She backed it up the following week with a runner-up finish at the Dana Open in Toledo.
Corpuz finished third on tour in driving accuracy and 11th in greens in regulation.
UP: Aditi Ashok, 189th to 41st
India’s Ashok ended her 2023 Ladies European season the same way it began – with a victory. Ashok started off 2023 finishing 1-3-2 in her first three starts to the year on the LET.
Five of Ashok’s 11 top-10 finishes on the LPGA came this season, including a playoff loss to major champion Hannah Green at the JM Eagle LA Championship. Ashok, an elite putter, worked hard during the offseason on building swing speed and added 10 to 20 yards.
A five-time winner on the LET, Ashok closed out the year on that tour last month with a two-stroke triumph at the Andalucia Costa Del Sol Open de Espana.
UP: Amy Yang, 82nd to 16th
After too much rock climbing led to what Yang feared might be a career-ending injury, she fought back to collect her fifth LPGA title – and first on U.S. soil – at the season-ending CME Group Tour Championship. Yang collected $2 million for her efforts and then promptly headed to Q-Series to caddie for good friend Jennifer Song.
The week prior to CME, Yang posted a 61 en route to a fourth-place finish at The Annika. Ray noted that Yang’s 27-under total is the fourth-lowest 72-hole score in LPGA history. In addition, her iron play over the weekend at Tiburón Golf Club, yielded an average proximity of 22 feet, 5 inches, more than 12 feet close than the tour mean.
The 34 year old was the oldest winner on tour this season.

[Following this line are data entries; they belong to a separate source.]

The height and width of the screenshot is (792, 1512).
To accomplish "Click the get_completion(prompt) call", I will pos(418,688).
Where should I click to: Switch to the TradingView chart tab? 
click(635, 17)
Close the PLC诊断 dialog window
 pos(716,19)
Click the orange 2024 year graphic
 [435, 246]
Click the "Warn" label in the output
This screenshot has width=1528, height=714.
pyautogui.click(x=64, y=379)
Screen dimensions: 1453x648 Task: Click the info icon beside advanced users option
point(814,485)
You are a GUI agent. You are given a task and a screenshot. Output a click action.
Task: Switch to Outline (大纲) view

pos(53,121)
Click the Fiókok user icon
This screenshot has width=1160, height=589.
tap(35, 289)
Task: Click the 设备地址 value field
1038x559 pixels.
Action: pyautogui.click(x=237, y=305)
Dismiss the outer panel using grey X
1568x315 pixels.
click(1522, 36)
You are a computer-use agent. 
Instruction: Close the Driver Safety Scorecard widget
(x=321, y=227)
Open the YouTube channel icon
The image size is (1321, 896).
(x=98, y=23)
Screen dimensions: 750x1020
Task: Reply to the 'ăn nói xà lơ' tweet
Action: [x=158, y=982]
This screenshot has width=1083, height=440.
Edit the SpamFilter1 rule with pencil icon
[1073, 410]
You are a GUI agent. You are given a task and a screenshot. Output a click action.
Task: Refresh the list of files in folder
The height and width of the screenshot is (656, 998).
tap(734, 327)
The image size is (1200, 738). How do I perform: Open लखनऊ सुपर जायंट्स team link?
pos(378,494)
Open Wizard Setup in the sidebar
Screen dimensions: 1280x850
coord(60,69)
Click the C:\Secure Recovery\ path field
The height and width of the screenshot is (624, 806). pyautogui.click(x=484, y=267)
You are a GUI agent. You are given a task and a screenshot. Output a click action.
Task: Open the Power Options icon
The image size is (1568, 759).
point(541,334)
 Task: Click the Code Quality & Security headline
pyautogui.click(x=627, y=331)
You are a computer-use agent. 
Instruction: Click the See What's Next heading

UP: Alison Lee, 58th to 21st
Alison Lee, boosted by the confidence of new friend Fred Couples, finished runner-up in her last three starts on the LPGA and won on the LET in the middle of that run.
Lee played her last three events on the LPGA in 56 under par. She credited work with a putting coach for helping to turn up the heat.
Ray reported Lee had the best strokes gained approach performance of the season on Friday at The Annika when she picked up 7.96 strokes over the field with her iron play en route to a career-low round of 62.
UP: Angel Yin, 139th to 22nd
LPGA and World Golf Hall of Famer Juli Inkster has become like a second mom to Yin. Inkster picked Yin for the 2017 Solheim Cup team and saw a player with a ton of potential who needed maturing in her course management.
“She’s super stubborn,” said Inkster. “It has taken me a while to kind of get to her.”
Yin took a more conservative approach this season and tried to play with the same kind of emotion she brings to the Solheim Cup because that’s her personality.
The result: her first LPGA victory in her 159th career start at the 2023 Buick LPGA Shanghai. Yin also won the $1 million bonus for claiming the Aon Risk Reward Challenge.
The long-hitting Yin led the tour in strokes gained putting. Ray noted she made 143 putts of 10 feet or longer on the season, 12 more than any other player on the LPGA.
UP: Grace Kim, 179th to 76th
This Aussie rookie won in only her third LPGA start at the Lotte Championship. She ranks 11th on tour in driving accuracy and 29th in greens in regulation. She finished 14th at the KPMG Women’s PGA and T-13 at the U.S. Women’s Open.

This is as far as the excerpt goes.